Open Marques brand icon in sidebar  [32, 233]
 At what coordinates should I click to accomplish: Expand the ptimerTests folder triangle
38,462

---

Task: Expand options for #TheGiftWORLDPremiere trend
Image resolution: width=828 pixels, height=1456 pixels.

**Exercise goal**
Starting at the line that has "Task: Expand options" and ending at the line that has "Image resolution: width=828", please write out the lines above exactly, leaving out all others.

**Task output**
Task: Expand options for #TheGiftWORLDPremiere trend
Image resolution: width=828 pixels, height=1456 pixels.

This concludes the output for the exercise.